In this opinion the other justices concurred.

 “[General Statutes] Sec. 53a-125b. larceny in the sixth degree: class c misdemeanor, (a) A person is guilty of larceny in the sixth degree *389when he commits larceny as defined in section 53a-119 and the value of the property or service is two hundred fifty dollars or less.”

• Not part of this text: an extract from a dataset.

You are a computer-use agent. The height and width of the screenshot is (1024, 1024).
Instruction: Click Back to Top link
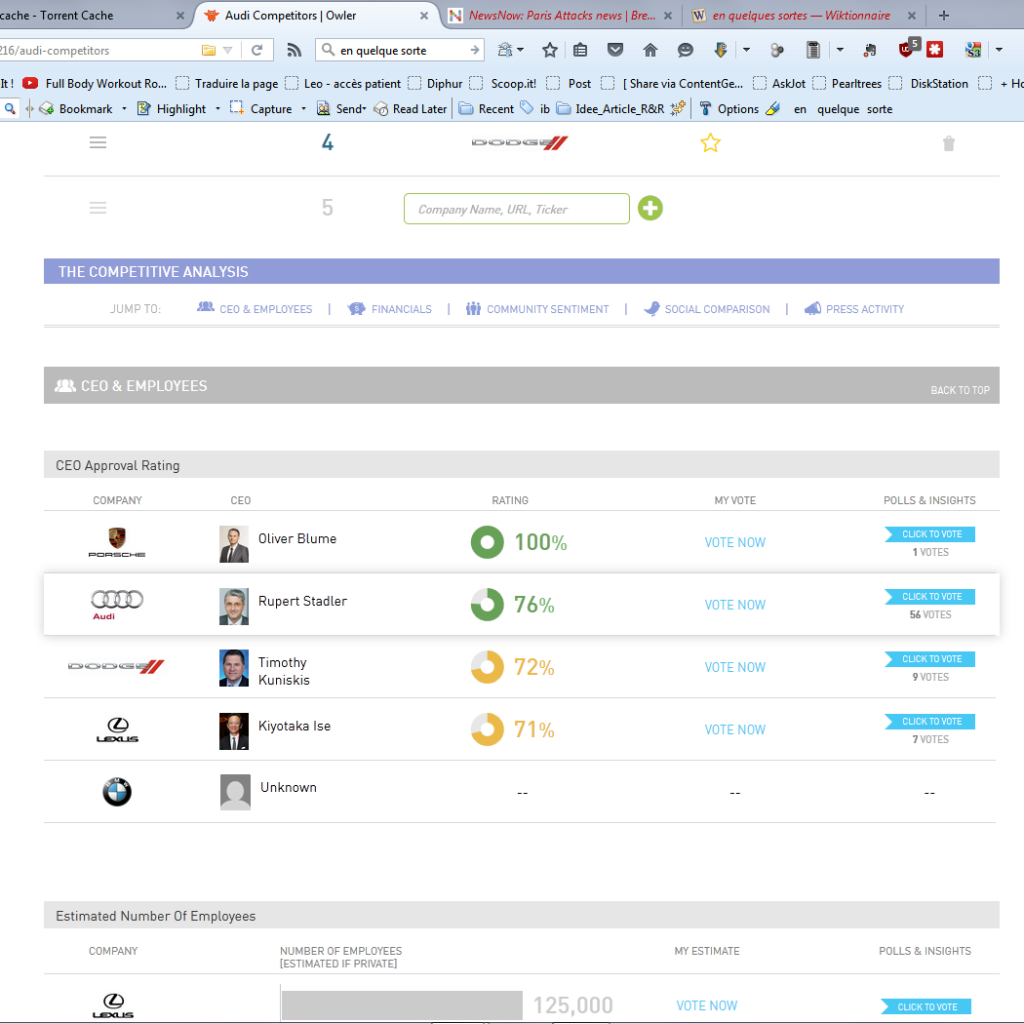960,390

 At oral argument in this court, the defendant attributed his failure to raise a question about double jeopardy at his second trial to the inadvertence of his trial counsel. He has not sought to excuse his failure to obtain a trial court ruling by reference to the principles embodied either in State v. Evans, 165 Conn. 61, 70, 327 A.2d 576 (1973), or in the plain error rule of Practice Book § 4185. Although these principles address the constitutional importance of assuring a fair trial, they would not assist this defendant because of the nature of a double jeopardy claim. Such a claim implicates the very power of the state to bring him into court, and thus “is collateral to, and separable from, the principal issue at the accused’s impending criminal trial, i.e. whether or not the accused is guilty of the offense charged.” Abney v. United States, 431 U.S. 651, 659, 97 S. Ct. 2034, 52 L. Ed. 2d 651 (1977).

 In light of this unbroken line of cases, we find it difficult to understand how counsel for the defendant could have stated, in his brief to this court, *392that the question of whether jeopardy attaches when a jury has been fully impaneled but hot sworn was a novel issue, not previously decided by any “case of significance in this country.”